The first step is to create a Kaggle account and generate an API key. Once logged in, click on your profile picture in the top right and select My Account. Scroll down and click Create New API Token. This will prompt the download of a JSON file named kaggle.json containing your Kaggle username and personal API token.

In your Google Colab notebook, make sure that the Kaggle package is installed using the **pip command.

!pip install kaggle

Next, create a directory called .kaggle where you can store the JSON file that contains your API token details.

!mkdir .kaggle

Now you can ensure that you’ve created this directory.

!ls -a

If done correctly, the output will contain .kaggle.

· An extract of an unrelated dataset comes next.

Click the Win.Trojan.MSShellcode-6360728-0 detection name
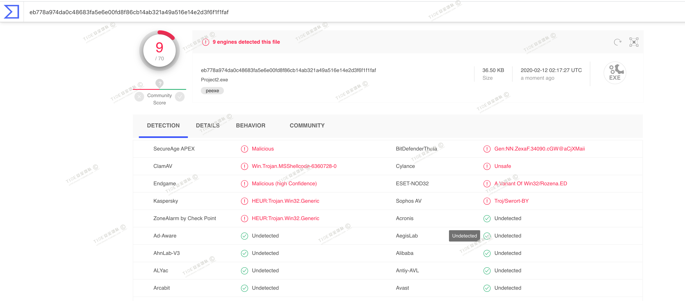 294,166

Open up the kaggle.json file that you previously downloaded and it should look like this:

{“username”:”YOUR USERNAME”,”key”:”YOUR API KEY”}

Put your information into this next chunk of code and run it to save it in the correct location.

import json
token = {"username":"YOUR USERNAME","key":"YOUR API KEY"}
with open('/root/.kaggle/kaggle.json', 'w') as file:
    json.dump(token, file)

Kaggle’s API documentation recommends running the next line of code to prevent other users of your computer from accessing your credentials.

!chmod 600 /root/.kaggle/kaggle.json

Now you can go to Kaggle and find your desired dataset. For this tutorial I will be using data from this page, the Ashrae Energy predictor competition. In the section labeled Data you can find a link to copy the download command to your clipboard.

Paste the copied command in a new code chunk and don’t forget the exclamation point!

!kaggle competitions download -c ashrae-energy-prediction

The data you have downloaded from Kaggle should now be in your Google Colab environment. To check this, click on the arrow in the upper left of the screen (hovering over the arrow prompts you with “Open the left pane”):

This should open a a panel with the files you have uploaded. For the Ashrae Energy data it will look something like this (I’ve already unzipped the zipped files, I will show you how to do this next):

At this point you can read in your data using pandas, after unzipping the files that are zipped.

import pandas as pd
building = pd.read_csv('building_metadata.csv')
!unzip test.csv.zip
test = pd.read_csv('test.csv')
!unzip train.csv.zip
train = pd.read_csv('train.csv')
!unzip weather_test.csv.zip
weather_test = pd.read_csv('weather_test.csv')
!unzip weather_train.csv.zip
weather_train = pd.read_csv('weather_train.csv')

Now you can do whatever you like with your data! Please let me know if you find any errors or other potential solutions. I hope this has been a helpful tutorial for your data science journey!